Task brief>
Only a slice of the listing below is wanted. Retype the lines from the one containing "This screenshot has width=1015, height=645." through the one containing "Open the Payments phone icon", exactly, both ends included.

Extracted entries>
───
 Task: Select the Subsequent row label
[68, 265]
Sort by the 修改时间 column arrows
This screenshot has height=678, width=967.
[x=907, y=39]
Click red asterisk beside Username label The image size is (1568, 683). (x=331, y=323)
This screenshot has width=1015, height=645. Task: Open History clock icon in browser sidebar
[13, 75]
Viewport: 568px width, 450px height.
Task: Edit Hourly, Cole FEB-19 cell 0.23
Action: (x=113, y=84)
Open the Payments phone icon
───
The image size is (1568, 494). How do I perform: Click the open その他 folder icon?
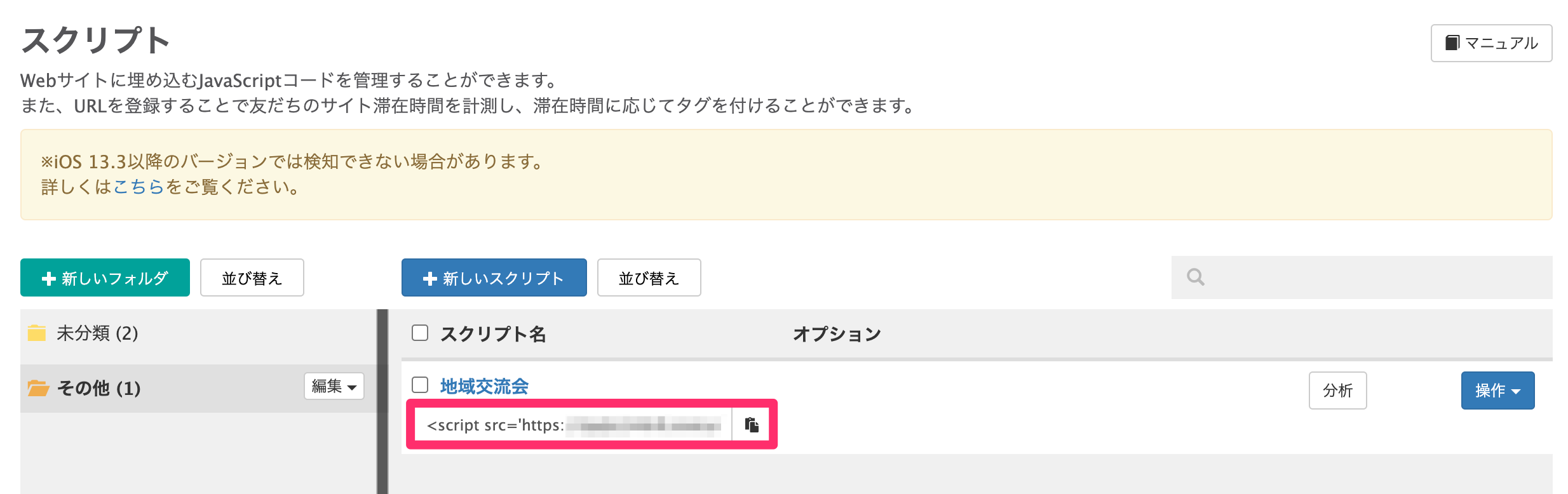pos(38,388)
───
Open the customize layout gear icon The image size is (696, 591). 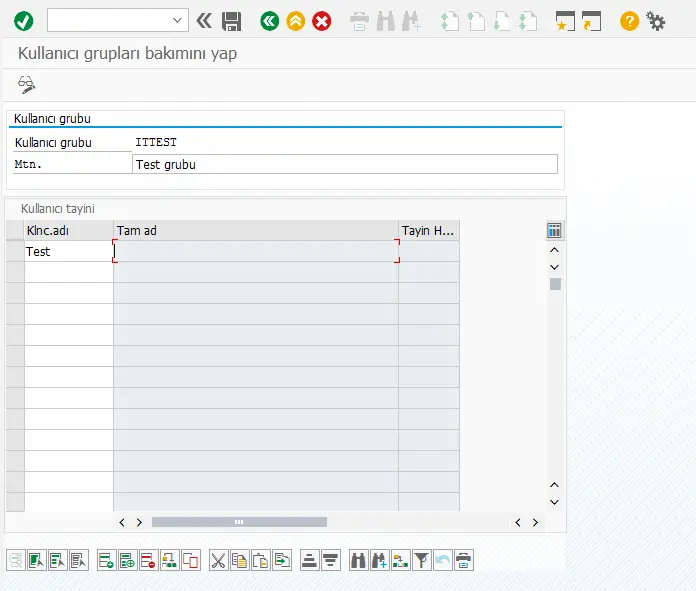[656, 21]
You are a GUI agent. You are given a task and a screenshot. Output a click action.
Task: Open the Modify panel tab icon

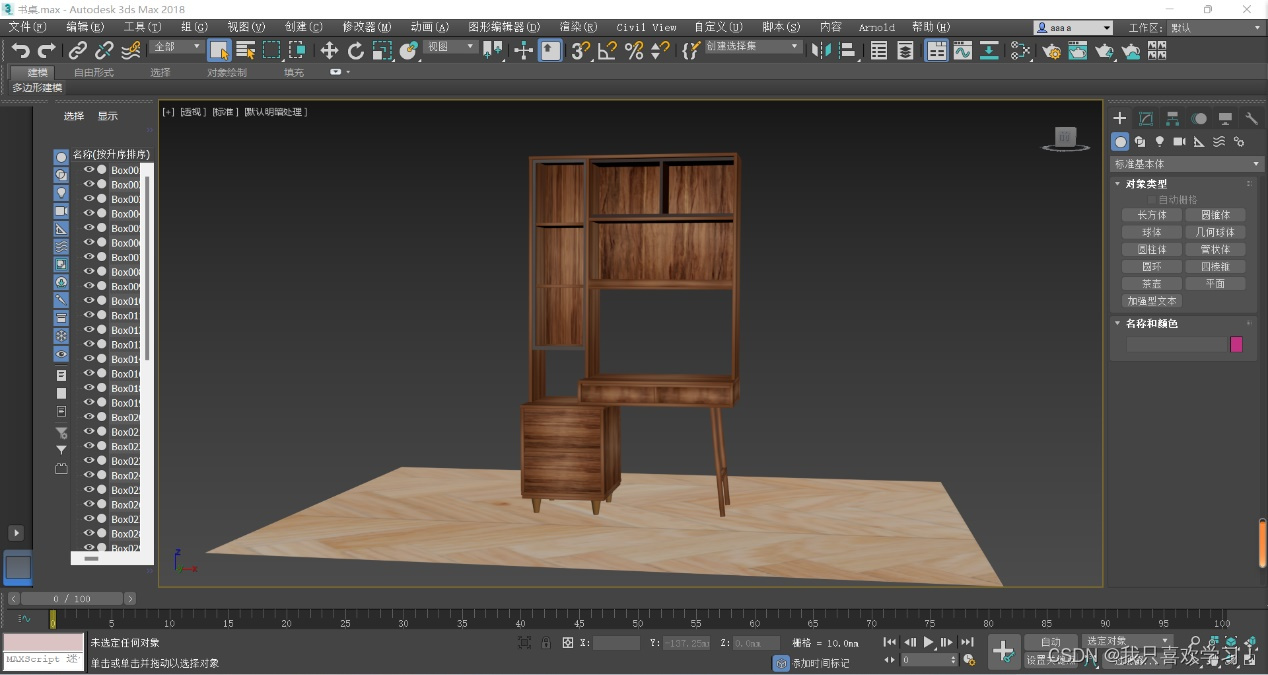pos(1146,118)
───
Response>
This screenshot has width=1015, height=645. Task: Open History clock icon in browser sidebar
[13, 75]
Viewport: 568px width, 450px height.
Task: Edit Hourly, Cole FEB-19 cell 0.23
Action: (x=113, y=84)
Open the Payments phone icon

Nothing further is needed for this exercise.